## Begin Excerpted passage

A three-electrode cell (100 cm3) was used for creating AgCl coatings on bare Ag electrodes by oxidation. Chronopotentiometry applied a fixed anodic current density of around 0.5 mA/cm2 (below the chloride diffusion limited current of the oxidation of silver) between the working Ag electrodes and a platinum counter electrode, using a PAR 273A potentiostat/galvanostat (Princeton Applied Research, Oak Ridge, TN, USA). The electrodes were immersed in a 0.1 M HCl solution. The potential was monitored over the time versus a saturated calomel electrode (SCE) [52,53]. Similar experiments used silver immersed in a 0.1 M NaOH solution containing 0.1 M of Na2S for making Ag/Ag2S-based electrodes; the working electrode potential was measured with respect to a mercury/mercurous sulphate electrode (MSE).

## End Excerpted passage

-- Tasks --
1 - List every numerical quantity with its unit that the passage on AgCl coatings gives.
2 - Reproduce the part of the passage on AgCl coatings starting at "A three-electrode cell" and ending at "sulphate electrode (MSE).".

## Begin Data segment

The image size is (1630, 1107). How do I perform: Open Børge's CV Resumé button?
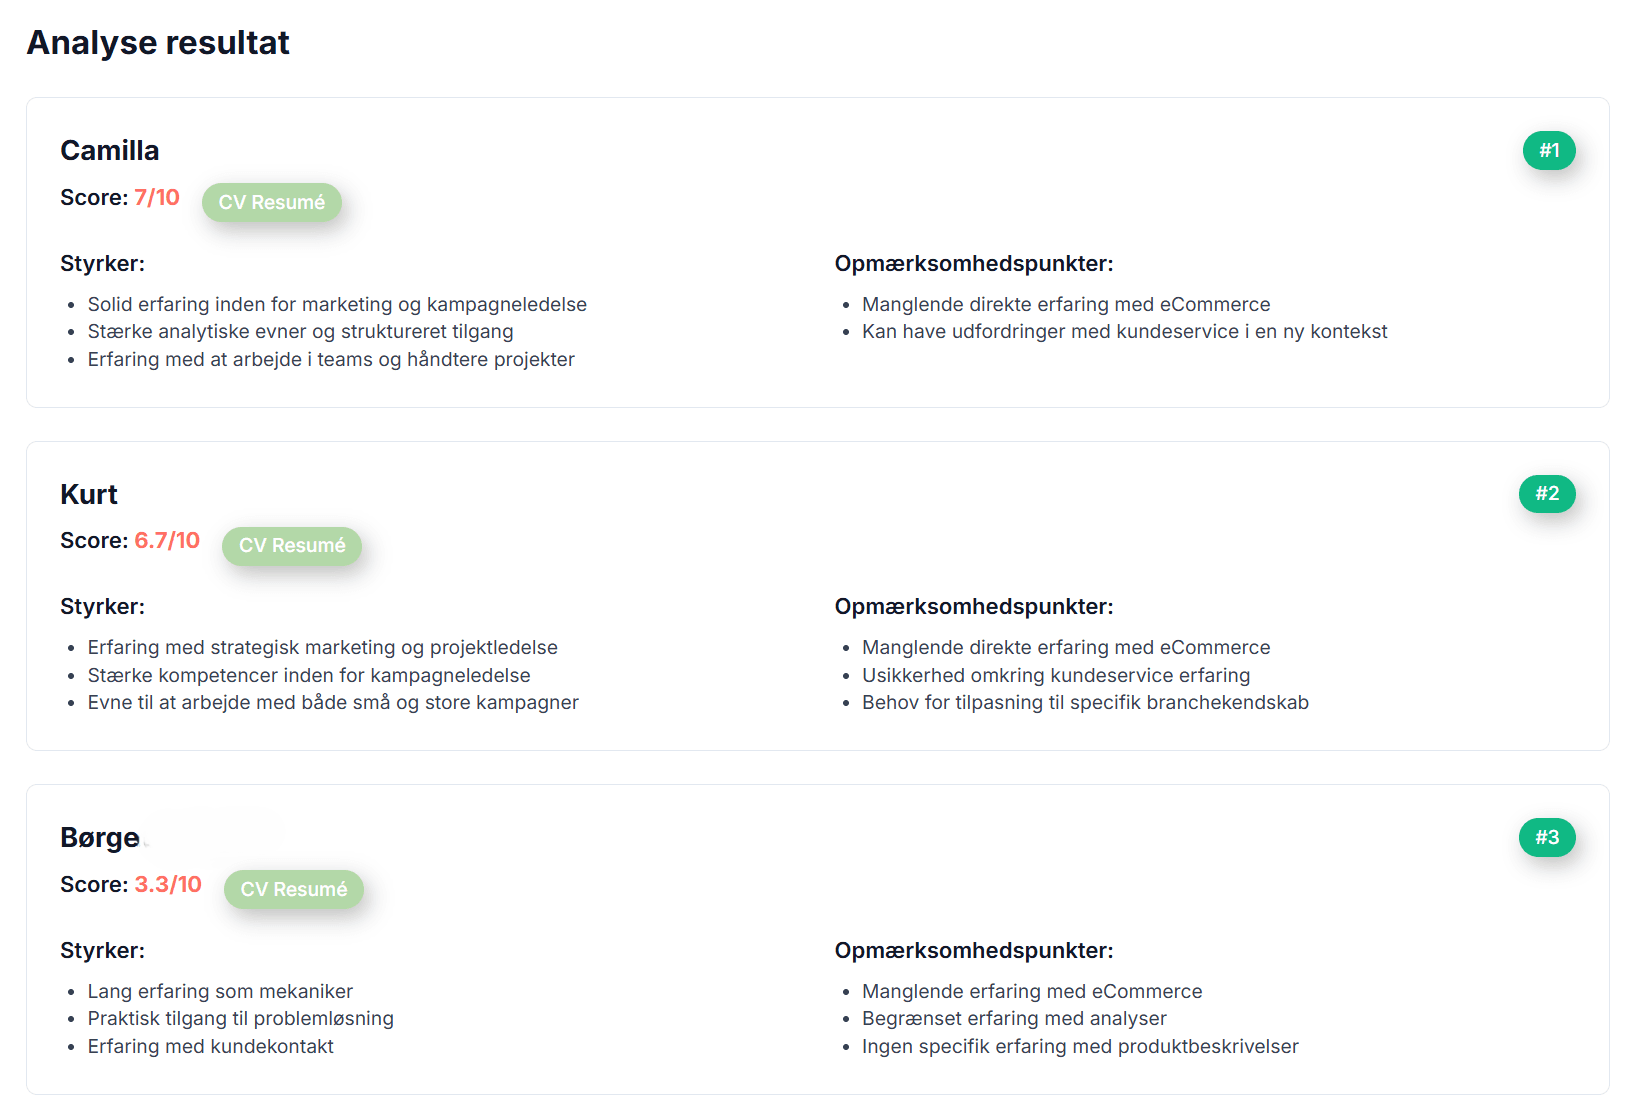294,889
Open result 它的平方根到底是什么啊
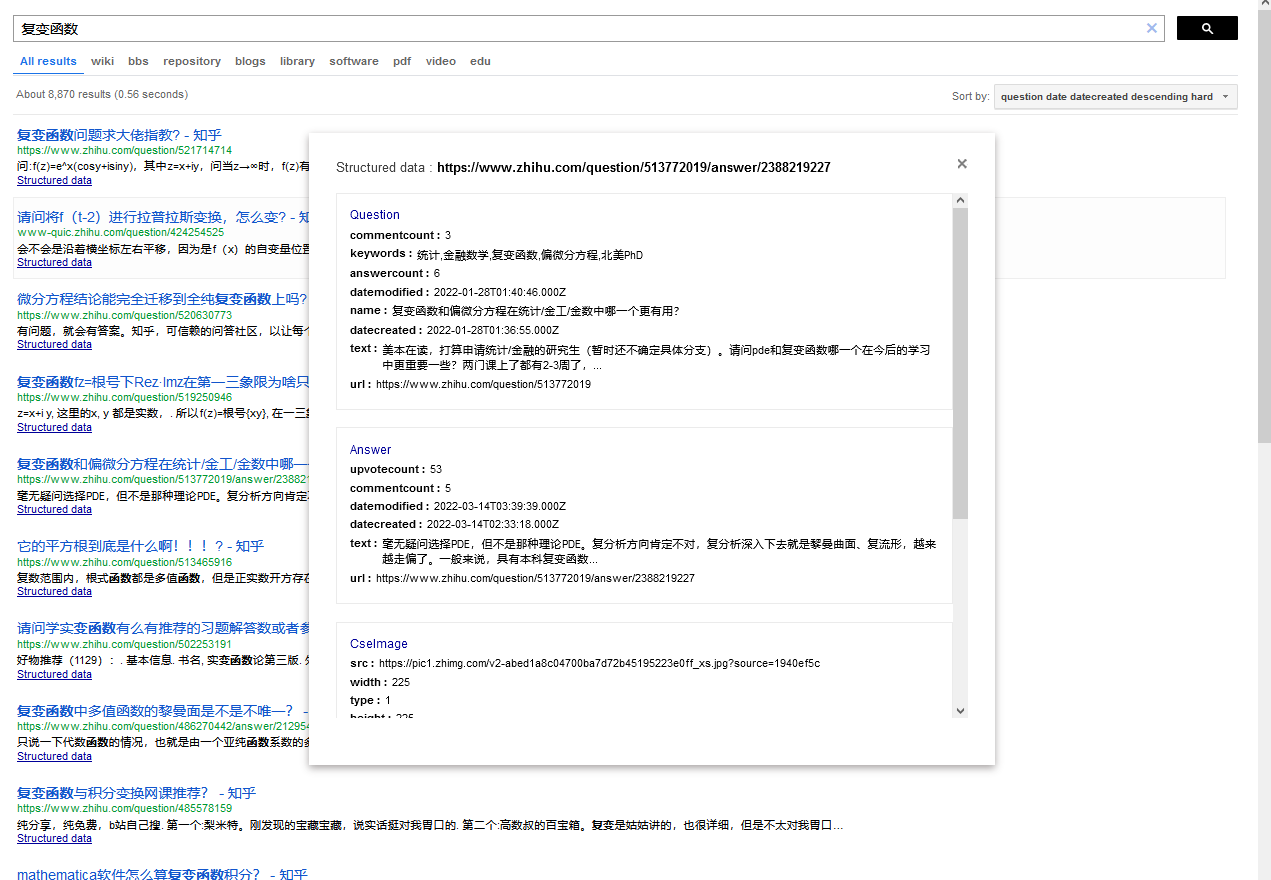Image resolution: width=1271 pixels, height=880 pixels. coord(140,546)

## End Data segment

-- Solution set --
1 - 100 cm3; 0.5 mA/cm2; 0.1 M (HCl); 0.1 M (NaOH); 0.1 M (Na2S)

2 -
A three-electrode cell (100 cm3) was used for creating AgCl coatings on bare Ag electrodes by oxidation. Chronopotentiometry applied a fixed anodic current density of around 0.5 mA/cm2 (below the chloride diffusion limited current of the oxidation of silver) between the working Ag electrodes and a platinum counter electrode, using a PAR 273A potentiostat/galvanostat (Princeton Applied Research, Oak Ridge, TN, USA). The electrodes were immersed in a 0.1 M HCl solution. The potential was monitored over the time versus a saturated calomel electrode (SCE) [52,53]. Similar experiments used silver immersed in a 0.1 M NaOH solution containing 0.1 M of Na2S for making Ag/Ag2S-based electrodes; the working electrode potential was measured with respect to a mercury/mercurous sulphate electrode (MSE).